Document

Problems about L2 Regularization excluding bias

I have implemented a simple network with nn.Module and I encountered the problem about regularization. The optimizer provides ‘weight_decay’, but it includes all the parameters. I want to do L2 excluding bias with which may cause underfitting.
I calculated the regular cost and separated the weight and bias. However when I applied them to torch.optim.Adam using param_groups the loss did not drop.
I wondered if there was any wrong with my code.

class CatNetwork(nn.Module):
    def __init__(self, in_dim, n_hidden_1, out_dim):
        super(CatNetwork, self).__init__()
        self.layer1 = nn.Sequential(
            nn.Linear(in_dim, n_hidden_1),
            nn.ReLU(True)
        )
        self.layer2 = nn.Sequential(
            nn.Linear(n_hidden_1, out_dim),
            nn.Sigmoid()
        )
    
    def forward(self, x):
        x = self.layer1(x)
        x = self.layer2(x)
        return x

    # Regularization cost
    def regularization(self, model, weight_decay):
        parameter_list = model.state_dict().keys()         # parameter list odict_keys(['layer1.0.weight', 'layer1.0.bias', 'layer2.0.weight', 'layer2.0.bias'])
        loss_reg = 0                                       
        for para in parameter_list:
            loss_reg += torch.sum(torch.square(model.state_dict()[para]))
        return weight_decay * loss_reg

model = CatNetwork(n_input, 16, 1)

# Separate weight and bias
weight_list = []; bias_list = []
for i in range(1, 3):
    para_weight = 'layer' + str(i) + '.0.weight'
    para_bias = 'layer' + str(i) + '.0.bias'
    weight_list += [model.state_dict()[para_weight]]
    bias_list += [model.state_dict()[para_bias]]

# loss function
criterion = nn.BCELoss()

Problem set
a - In the post on L2 regularization excluding bias, which optimizer received the separated weight and bias through param_groups?
b - Pick up the post on L2 regularization excluding bias after its last line and continue it.

Excerpted records

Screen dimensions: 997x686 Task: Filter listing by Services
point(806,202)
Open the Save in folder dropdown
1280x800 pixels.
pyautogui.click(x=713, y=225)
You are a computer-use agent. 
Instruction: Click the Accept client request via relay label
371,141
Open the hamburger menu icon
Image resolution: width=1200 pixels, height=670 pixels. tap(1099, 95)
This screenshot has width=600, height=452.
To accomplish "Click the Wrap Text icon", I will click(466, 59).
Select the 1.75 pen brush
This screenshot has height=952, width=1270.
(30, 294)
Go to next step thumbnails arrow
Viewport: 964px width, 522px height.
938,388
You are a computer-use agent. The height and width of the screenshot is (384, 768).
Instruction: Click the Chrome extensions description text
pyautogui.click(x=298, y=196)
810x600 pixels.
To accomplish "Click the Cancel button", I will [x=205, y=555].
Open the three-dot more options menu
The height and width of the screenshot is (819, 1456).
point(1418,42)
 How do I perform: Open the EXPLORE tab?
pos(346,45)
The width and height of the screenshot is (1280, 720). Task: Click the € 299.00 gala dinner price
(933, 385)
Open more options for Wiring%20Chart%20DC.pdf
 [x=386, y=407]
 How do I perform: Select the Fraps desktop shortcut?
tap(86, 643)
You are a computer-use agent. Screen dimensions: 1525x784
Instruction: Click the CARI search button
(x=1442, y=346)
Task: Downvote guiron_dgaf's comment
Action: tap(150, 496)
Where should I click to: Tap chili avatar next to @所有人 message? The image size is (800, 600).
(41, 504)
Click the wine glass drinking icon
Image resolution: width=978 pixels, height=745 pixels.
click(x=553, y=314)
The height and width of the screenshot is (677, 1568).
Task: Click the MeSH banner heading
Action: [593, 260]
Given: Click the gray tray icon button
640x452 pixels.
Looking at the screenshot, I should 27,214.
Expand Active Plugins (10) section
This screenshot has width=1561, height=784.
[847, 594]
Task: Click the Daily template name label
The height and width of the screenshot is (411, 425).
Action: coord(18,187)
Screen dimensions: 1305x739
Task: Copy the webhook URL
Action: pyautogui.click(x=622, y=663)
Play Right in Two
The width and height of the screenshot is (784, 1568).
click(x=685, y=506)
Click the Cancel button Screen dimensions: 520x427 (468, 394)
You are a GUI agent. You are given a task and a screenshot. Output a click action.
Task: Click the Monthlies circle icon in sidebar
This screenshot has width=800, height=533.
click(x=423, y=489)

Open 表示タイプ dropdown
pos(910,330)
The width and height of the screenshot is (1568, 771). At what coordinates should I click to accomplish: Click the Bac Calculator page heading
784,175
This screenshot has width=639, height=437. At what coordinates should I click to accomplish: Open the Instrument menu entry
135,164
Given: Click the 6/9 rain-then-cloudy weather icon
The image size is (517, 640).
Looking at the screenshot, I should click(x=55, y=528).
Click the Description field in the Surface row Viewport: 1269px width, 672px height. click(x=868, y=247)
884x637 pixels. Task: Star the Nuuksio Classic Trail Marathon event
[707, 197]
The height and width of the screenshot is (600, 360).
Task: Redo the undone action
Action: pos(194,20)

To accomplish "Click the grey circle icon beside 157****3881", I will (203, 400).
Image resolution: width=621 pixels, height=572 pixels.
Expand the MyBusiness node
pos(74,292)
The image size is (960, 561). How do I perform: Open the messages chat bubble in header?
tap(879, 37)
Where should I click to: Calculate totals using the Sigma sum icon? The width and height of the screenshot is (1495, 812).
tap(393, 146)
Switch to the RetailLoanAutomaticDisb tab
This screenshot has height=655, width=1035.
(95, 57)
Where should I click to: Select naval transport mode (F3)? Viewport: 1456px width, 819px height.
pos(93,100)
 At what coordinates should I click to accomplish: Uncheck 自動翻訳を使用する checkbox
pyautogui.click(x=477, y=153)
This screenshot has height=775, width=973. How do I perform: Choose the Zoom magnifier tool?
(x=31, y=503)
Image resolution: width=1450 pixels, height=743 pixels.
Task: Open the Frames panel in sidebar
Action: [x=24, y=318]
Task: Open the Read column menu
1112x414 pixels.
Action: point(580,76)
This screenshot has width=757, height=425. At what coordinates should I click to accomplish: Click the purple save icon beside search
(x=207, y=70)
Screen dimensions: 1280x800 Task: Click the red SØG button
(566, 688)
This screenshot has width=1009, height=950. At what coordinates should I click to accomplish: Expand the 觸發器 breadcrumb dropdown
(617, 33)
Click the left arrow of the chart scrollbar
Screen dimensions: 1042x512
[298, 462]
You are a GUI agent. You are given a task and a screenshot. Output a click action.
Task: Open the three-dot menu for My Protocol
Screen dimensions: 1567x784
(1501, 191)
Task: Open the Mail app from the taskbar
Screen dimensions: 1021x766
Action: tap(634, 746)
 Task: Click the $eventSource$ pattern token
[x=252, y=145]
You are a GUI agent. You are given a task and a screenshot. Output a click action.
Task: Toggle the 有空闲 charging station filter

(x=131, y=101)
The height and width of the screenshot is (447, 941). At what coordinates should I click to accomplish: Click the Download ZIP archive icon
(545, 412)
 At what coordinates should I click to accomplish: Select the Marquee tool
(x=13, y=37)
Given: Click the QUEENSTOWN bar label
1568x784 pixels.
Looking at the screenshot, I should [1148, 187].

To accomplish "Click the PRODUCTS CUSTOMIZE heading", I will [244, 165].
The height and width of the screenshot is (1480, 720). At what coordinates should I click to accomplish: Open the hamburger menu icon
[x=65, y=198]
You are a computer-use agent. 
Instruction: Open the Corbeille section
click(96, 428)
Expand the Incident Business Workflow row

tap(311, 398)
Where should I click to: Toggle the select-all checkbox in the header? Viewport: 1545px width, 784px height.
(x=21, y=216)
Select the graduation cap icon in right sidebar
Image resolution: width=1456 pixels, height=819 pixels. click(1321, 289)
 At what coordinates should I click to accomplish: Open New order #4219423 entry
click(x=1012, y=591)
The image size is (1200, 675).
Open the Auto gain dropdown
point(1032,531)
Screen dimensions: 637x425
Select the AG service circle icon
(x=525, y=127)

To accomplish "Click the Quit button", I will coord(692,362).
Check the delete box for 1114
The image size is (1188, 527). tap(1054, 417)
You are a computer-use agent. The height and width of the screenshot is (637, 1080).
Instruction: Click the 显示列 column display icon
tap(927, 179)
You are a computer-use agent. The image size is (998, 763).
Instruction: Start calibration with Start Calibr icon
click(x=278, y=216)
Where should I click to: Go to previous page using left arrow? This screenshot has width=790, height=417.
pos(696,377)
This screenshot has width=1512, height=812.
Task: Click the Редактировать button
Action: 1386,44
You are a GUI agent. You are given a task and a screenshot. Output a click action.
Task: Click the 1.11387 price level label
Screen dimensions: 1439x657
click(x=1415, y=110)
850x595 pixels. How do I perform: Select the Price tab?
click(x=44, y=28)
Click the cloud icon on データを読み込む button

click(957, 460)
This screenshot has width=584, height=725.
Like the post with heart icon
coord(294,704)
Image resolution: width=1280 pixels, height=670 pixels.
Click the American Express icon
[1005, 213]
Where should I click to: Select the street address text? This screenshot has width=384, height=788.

In response
a - torch.optim.Adam

b -
# optimizer
optimizer = torch.optim.Adam([{'params': weight_list, 'weight_decay':1}, {'params': bias_list, 'weight_decay':0}], lr=lr)

...
for i in range(epoch_number);
    out = model(x)                                             
    loss = criterion(out, y) + model.regularization(model, weight_decay)  # loss + reg_cost
# I'm not sure whether I should add the regularization cost as I don't know how the 'weight_decay' method of optimizer really works.
# But it has no difference to the result whether I keep it or drop it.
...

You could check, if the parameters are updated using the current approach, as I’m not sure if your approach of using the state_dict to separate the weight and bias parameters would work.
Directly accessing the parameters would work:

weight_list = [p for n, p in model.named_parameters() if 'weight' in n]
bias_list = [p for n, p in model.named_parameters() if 'bias' in n]

Besides that you are using two weight decay approaches via the optimizer as well as your custom regularization so you should also check if you want to remove the regularization usage.

1 Like

Thanks a lot. I was even trying with nn.Parameters() to figure it out but failed.
Your method really works.